Bug in func-bufferize

I’m sorry for posting here, I still am quite bad with the bug tracking tool.
Consider the following function:

#args2 = { indexing_maps = [#map0,#map0],
          iterator_types = ["parallel"] }
func @condBranc(%arg0: i1, %arg1: tensor<?xf32>)-> (tensor<?xf32>) {
  cond_br %arg0, ^bb1, ^bb2
^bb1:
  br ^bb3(%arg1 : tensor<?xf32>)
^bb2:
  %arg2 = linalg.generic #args2 ins(%arg1:tensor<?xf32>) {
  ^bb0(%gen1_arg0: f32):
    %tmp1 = exp %gen1_arg0 : f32
    linalg.yield %tmp1 : f32
  } -> tensor<?xf32>
  br ^bb3(%arg2 : tensor<?xf32>)
^bb3(%1: tensor<?xf32>):
  return %1:tensor<?xf32>
}

The output of mlir-opt --linalg-bufferize --buffer-deallocation --func-bufferize is:

func @condBranc(%arg0: i1, %arg1: memref<?xf32>) -> memref<?xf32> {
    cond_br %arg0, ^bb1, ^bb2
  ^bb1:  // pred: ^bb0
    br ^bb3(%arg1 : memref<?xf32>)
  ^bb2:  // pred: ^bb0
    %c0 = constant 0 : index
    %0 = dim %arg1, %c0 : memref<?xf32>
    %c0_0 = constant 0 : index
    %c1 = constant 1 : index
    %1 = alloc(%0) : memref<?xf32>
    linalg.generic {indexing_maps = [#map, #map], iterator_types = ["parallel"]} ins(%arg1 : memref<?xf32>) outs(%1 : memref<?xf32>) {
    ^bb0(%arg2: f32, %arg3: f32):  // no predecessors
      %3 = exp %arg2 : f32
      linalg.yield %3 : f32
    }
    dealloc %arg1 : memref<?xf32>
    dealloc %1 : memref<?xf32>
    br ^bb3(%1 : memref<?xf32>)
  ^bb3(%2: memref<?xf32>):  // 2 preds: ^bb1, ^bb2
    return %2 : memref<?xf32>
  }

This code is certainly not good because it deallocates the function argument %arg1.
The bad effect seems to disappear if the last two options to mlir-opt are reversed.

Dumitru

Thanks for reporting this! We generally don’t run buffer-deallocation until bufferization is finished, which is why this bug hasn’t been revealed before. So in this case you can avoid this problem by doing -linalg-bufferize -func-bufferize -buffer-deallocation.

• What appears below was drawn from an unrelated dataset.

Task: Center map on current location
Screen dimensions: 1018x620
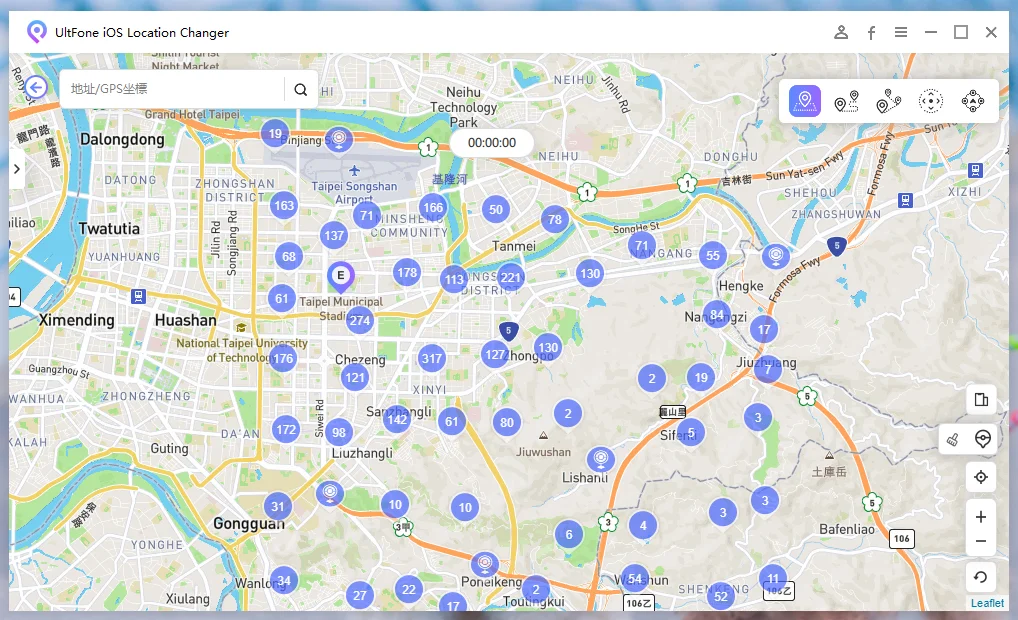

What you are seeing here is that tensor_to_memref op is being treated as “allocating” by buffer-deallocation but when we elide it, we don’t insert copies: https://github.com/llvm/llvm-project/blob/1cbf8e89b54de939420d53d7a528bec6fbaf0a55/mlir/lib/Transforms/Bufferize.cpp#L96

It’s a pretty simple fix which I’ll do, but there are a number of places where this kind of thing can happen. Either due to folding tensor_to_memref(tensor_load(memref)) -> memref (easy to fix: just remove the pattern; on my TODO list) or when the dialect conversion framework effectively does the same internally to itself (harder to fix). It’s on my TODO list for this week to dive more into this.

The other alternative is to not mark tensor_to_memref as allocating, but then it’s not obvious how to exactly describe its semantics.